Problem description:
Nothing but the lines from the one containing "Task: Click the Bancor (BNT) logo icon" through the last line of the records belongs in the answer, copied exactly and with the pictures left out.

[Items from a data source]
—————

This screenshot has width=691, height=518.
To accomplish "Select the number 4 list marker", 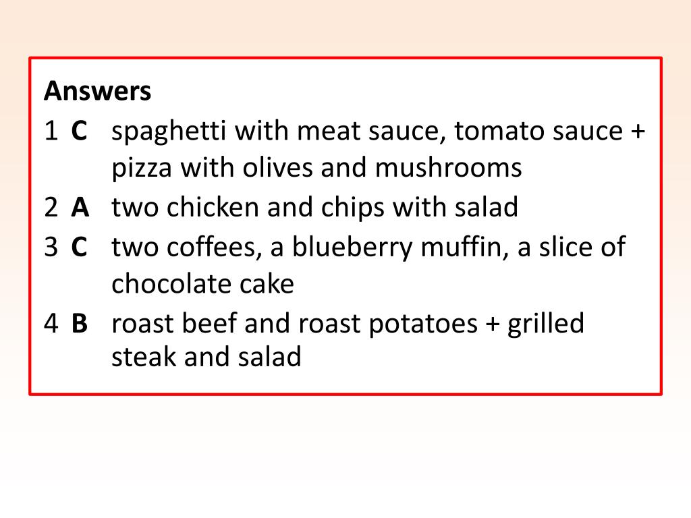I will 51,323.
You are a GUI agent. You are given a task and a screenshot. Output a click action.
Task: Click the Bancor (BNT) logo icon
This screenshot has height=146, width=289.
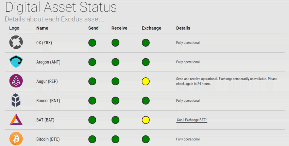(x=16, y=101)
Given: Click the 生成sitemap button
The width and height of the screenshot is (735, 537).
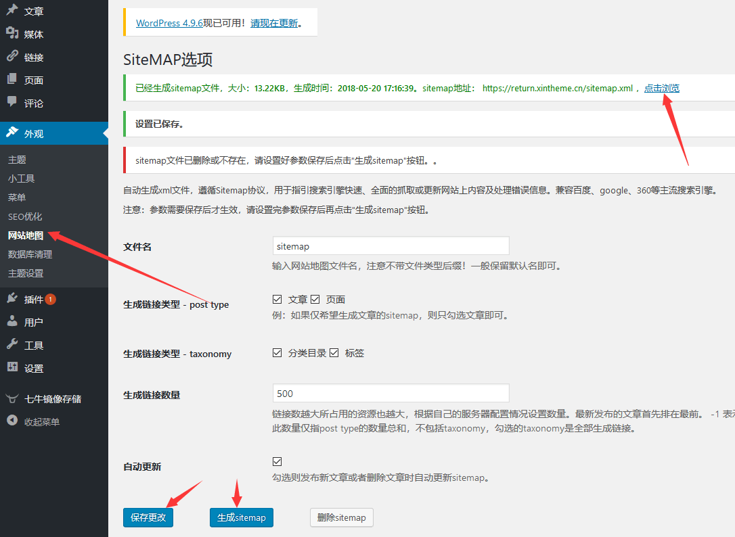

—————

Solution to this problem:
Task: Click the Bancor (BNT) logo icon
This screenshot has height=146, width=289.
(x=16, y=101)
Given: Click the 生成sitemap button
The width and height of the screenshot is (735, 537).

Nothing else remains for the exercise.